Tech Talk: Software as a critical research output
ARDC (built from ANDS, Nectar, and RDS) and RDS nodes QCIF, Intersect, NCI, TPAC, VICNode and Pawsey have joined forces to organise a monthly Tech Talk virtual and face-to-face meeting. The Tech Talks are a monthly community gathering to showcase uses and discuss the technical side of Australia's research infrastructure.
For more and latest information about this Monthly Tech Talk event, please visit the event page at the MeetUp.
May 2019 topic: Software as a critical research output
The importance of software as a fundamental foundation to leading-edge research is being recognised internationally. Software is seen as a key part of facilitating trusted, reproducible research outputs and open science, and as a first class research output. A software focus is appearing alongside research data management approaches in a growing number of initiatives nationally, and internationally.
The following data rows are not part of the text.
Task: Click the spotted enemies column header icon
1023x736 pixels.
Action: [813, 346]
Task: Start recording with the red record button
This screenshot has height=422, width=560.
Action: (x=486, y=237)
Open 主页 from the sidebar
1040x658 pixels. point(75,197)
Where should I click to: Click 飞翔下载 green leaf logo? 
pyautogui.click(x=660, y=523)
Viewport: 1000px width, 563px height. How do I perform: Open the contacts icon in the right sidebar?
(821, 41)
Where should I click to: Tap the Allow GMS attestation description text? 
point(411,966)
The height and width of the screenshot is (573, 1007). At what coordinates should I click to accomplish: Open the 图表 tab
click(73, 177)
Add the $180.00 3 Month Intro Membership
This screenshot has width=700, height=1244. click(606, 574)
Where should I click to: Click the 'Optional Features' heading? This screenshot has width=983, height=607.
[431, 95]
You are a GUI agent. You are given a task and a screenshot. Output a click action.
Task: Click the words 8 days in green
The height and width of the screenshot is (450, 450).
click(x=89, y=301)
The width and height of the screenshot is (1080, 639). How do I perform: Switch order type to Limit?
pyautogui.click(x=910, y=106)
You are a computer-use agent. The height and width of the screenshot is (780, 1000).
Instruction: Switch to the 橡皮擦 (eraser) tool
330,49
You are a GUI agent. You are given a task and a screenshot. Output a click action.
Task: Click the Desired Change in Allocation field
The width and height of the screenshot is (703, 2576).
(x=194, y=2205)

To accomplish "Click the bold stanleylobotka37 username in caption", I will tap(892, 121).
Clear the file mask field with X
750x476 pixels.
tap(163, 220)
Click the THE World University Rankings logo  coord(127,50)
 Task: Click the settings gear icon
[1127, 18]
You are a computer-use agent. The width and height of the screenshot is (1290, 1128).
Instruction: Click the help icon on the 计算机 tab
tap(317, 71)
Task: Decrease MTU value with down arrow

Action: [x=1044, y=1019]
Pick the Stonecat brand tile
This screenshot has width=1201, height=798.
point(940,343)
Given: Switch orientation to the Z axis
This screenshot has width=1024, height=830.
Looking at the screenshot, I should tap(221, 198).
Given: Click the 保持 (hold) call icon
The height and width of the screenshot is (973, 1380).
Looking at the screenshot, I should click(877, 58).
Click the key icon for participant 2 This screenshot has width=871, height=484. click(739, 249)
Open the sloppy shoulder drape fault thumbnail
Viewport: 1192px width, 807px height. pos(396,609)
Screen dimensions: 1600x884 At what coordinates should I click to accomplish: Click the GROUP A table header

For example, software initiatives include Force11 software citation implementation Working Group, Sustainable Research Software Institutes in US and UK, and Research Software Engineers Associations in several countries, including Australia.
Speakers:
- Dr Karthik Ram, University of California, Berkeley Institute for Data Science, rOpenSci, URSSI. Karthik Ram is a senior research data scientist at the Berkeley Institute for Data Science at the University of California, Berkeley, research faculty at the Berkeley Initiative for Global Change Biology, co-founder and director of rOpenSci, and the lead of the US Research Software Institute conceptualisation.
- Dr Ian Thomas, Research Software Developer, RMIT University. Ian Thomas is a research software developer, Research Capability RMIT. He has worked in data curation for output of high-performance computing systems, microscopy data for materials, and screen media objects (film and television). His current work is in graph-based data analytics, containerised research workflows and in cloud-based platforms in support of eResearch applications.